Le CRE Montérégie est l'un des co-signataires de la lettre ouverte transmise au premier ministre, François Legault, au ministre de l’Environnement et de la Lutte contre les changements climatiques (MELCC), Benoit Charette et à la ministre des Affaires municipales et de l'Habitation (MAMH), Andrée Laforest, le vendredi 12 juin.

Contamination des rivières de sept Villes sur dix

Une étude récente, menée par la Fondation Rivières, mettait en évidence que 7 municipalités sur 10 contaminent toujours les rivières et le 1/3 des stations d’épuration municipales dépassent leur capacité hydraulique de traitement. Trois des cinq bassins versants étudiés sont en Montérégie, soit les bassins versants de la rivière Richelieu, de la rivière Châteauguay et de la Baie Missisquoi.

Les quantités de surverses sont telles qu'en 2018, 62 stations d’épuration ont déversé, dans les cours d'eau québécois, plus de 21 millions de m3 d’eaux usées non traitées dans l’environnement, soit près de trois fois ce que Montréal avait déversé dans le fleuve en 2015 dans ce qu’on avait qualifié de “ flushgate ”.

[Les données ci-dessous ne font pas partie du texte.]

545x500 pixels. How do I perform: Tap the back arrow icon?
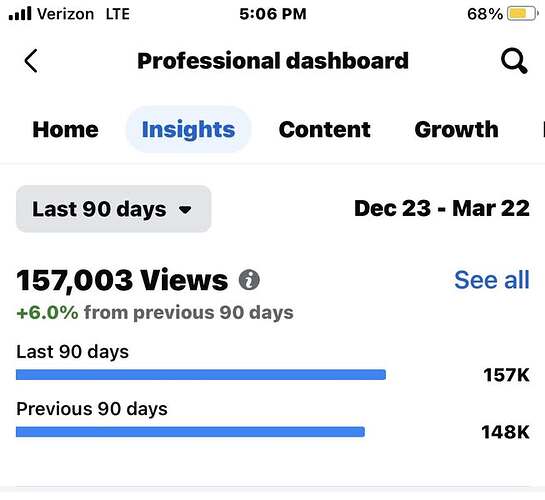pyautogui.click(x=31, y=61)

Les causes sont multiples : des normes pas suffisamment élevées, des municipalités négligentes, un manque d'accompagnement et de soutien des municipalités, un manque de communication entre le MELCC et le MAMH, un manque d'objectifs clairs et mesurables du Gouvernement, etc.

Dans le cadre d'une relance socio-économique, pourquoi ne pas saisir l’occasion de mettre en œuvre un grand chantier de l’eau propre? Un projet réfléchi en fonction des enjeux d’adaptation aux changements climatiques et selon les principes d’infrastructures vertes, en cohérence avec les notions de capacité de support des milieux naturels et d’aménagement du territoire.